Potentially informative missingness in SNP assay values in the MHC region may impact on association and related analyses based on the T1DGC data. These results suggest that it would be prudent to assess the degree to which missingness may abrogate assessed SNP disease markers in such studies. Initial analyses based on comparison of affected and unaffected status in offspring suggest that at least these may be little affected.
由于感兴趣的基因型或相关因素导致单核苷酸多态性(SNP)检测值缺失,可能会使关联研究及其他研究产生偏差。对1型糖尿病遗传学联盟(T1DGC)主要组织相容性复合体(MHC)数据的缺失情况进行了测定,发现该区域内缺失情况各不相同,在非空先证者SNP中,缺失率高达11.1%,中位数为0.3%。我们考虑了T1DGC数据中与缺失相关的因素,并简要评估了其对关联研究可能产生的影响。
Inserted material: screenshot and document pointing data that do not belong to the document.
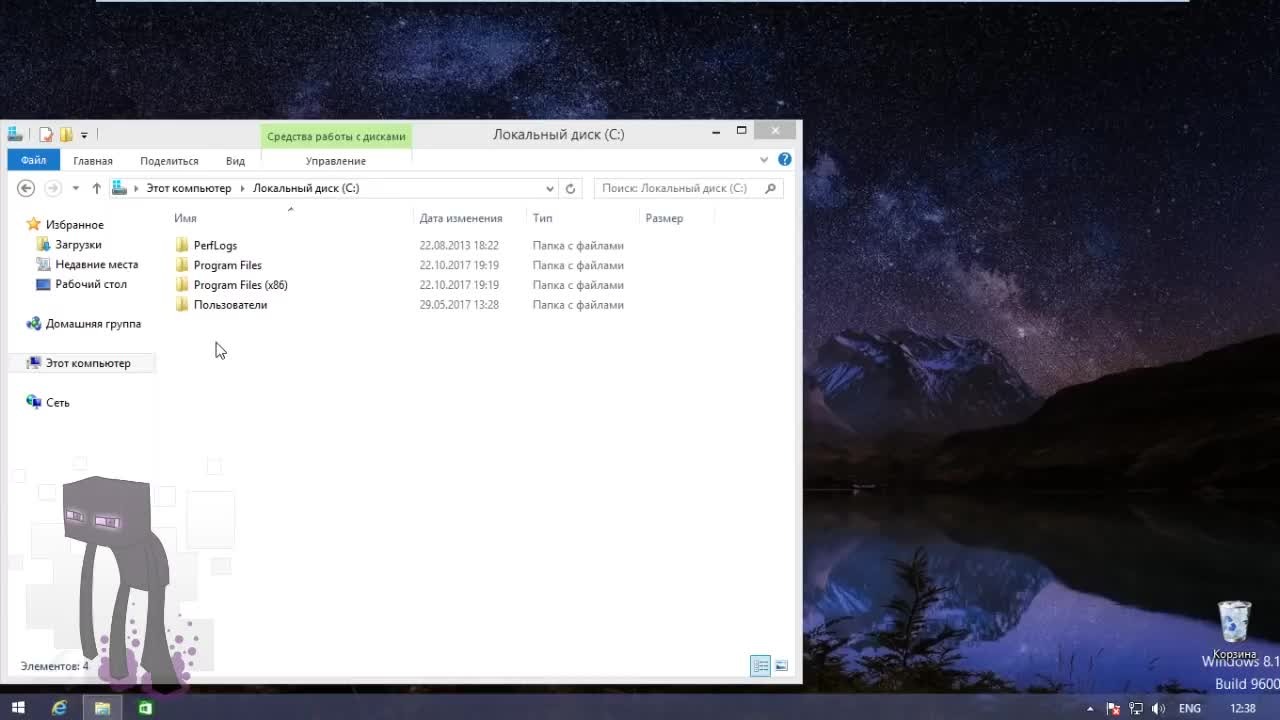Image resolution: width=1280 pixels, height=720 pixels.
Task: Select the Program Files (x86) folder
Action: pyautogui.click(x=240, y=285)
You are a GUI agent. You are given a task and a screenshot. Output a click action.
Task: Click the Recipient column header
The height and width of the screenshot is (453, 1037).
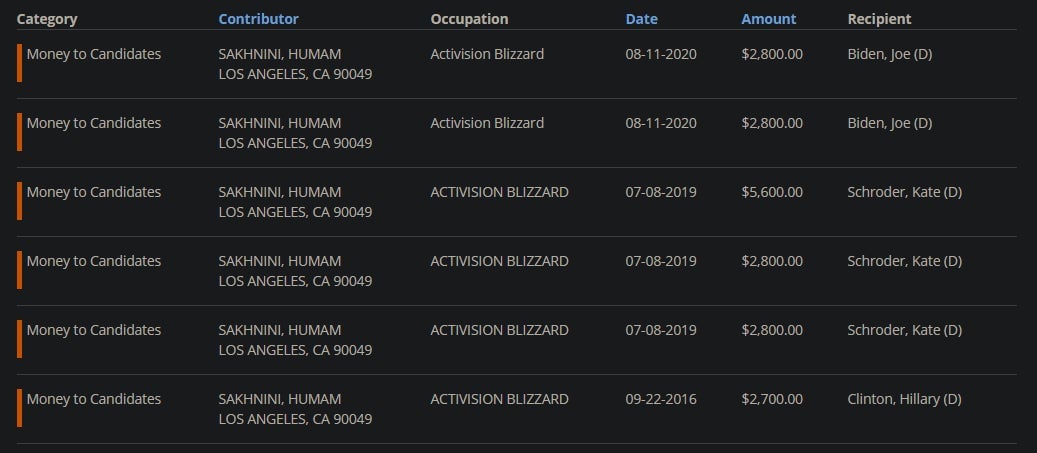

我们评估了SNP检测数据中的缺失情况与个体的人类白细胞抗原(HLA)基因型以及父母的SNP基因型之间的关联。通过以下方式对队列内分析进行合并(在所有队列中):(i)对二乘二表格使用曼特尔 - 亨泽尔检验,或(ii)对更大的表格合并检验统计量及回归模型。使用混合效应回归模型,在调整父母SNP基因型、队列成员身份和HLA基因型后,评估SNP基因型与后代患病状态之间的关联。使用对数线性模型评估未患病同胞检测中缺失情况与先证者SNP基因型之间的关联。
HLA I类(A、B和C)和II类(DR、DQ和DP)基因座附近SNP值的缺失与这些组内相应HLA基因型的携带情况密切相关。微卫星数据中的缺失值也存在类似关联。在至少一些此类情况下,缺失区域与对应相关HLA单倍型的已知缺失区域重合。我们推测,其他相关缺失区域可能指向类似的单倍型缺失。对SNP基因型与后代患病状态关联模式的分析未表明存在强烈的信息性缺失。然而,先证者数据中的缺失情况与父母SNP基因型的关联可能会影响传递不平衡检验(TDT)类型的分析。对患病和未患病同胞的比较表明,除了BAT4 - LY6G5B - BAT5和NOTCH4附近的经典HLA - DR3/4等位基因外,可能还存在其他易感区域。
MHC区域SNP检测值中潜在的信息性缺失可能会影响基于T1DGC数据的关联及相关分析。这些结果表明,在这类研究中,谨慎评估缺失可能消除所评估的SNP疾病标志物的程度是明智的。基于对后代患病和未患病状态比较的初步分析表明,至少这些可能受影响较小。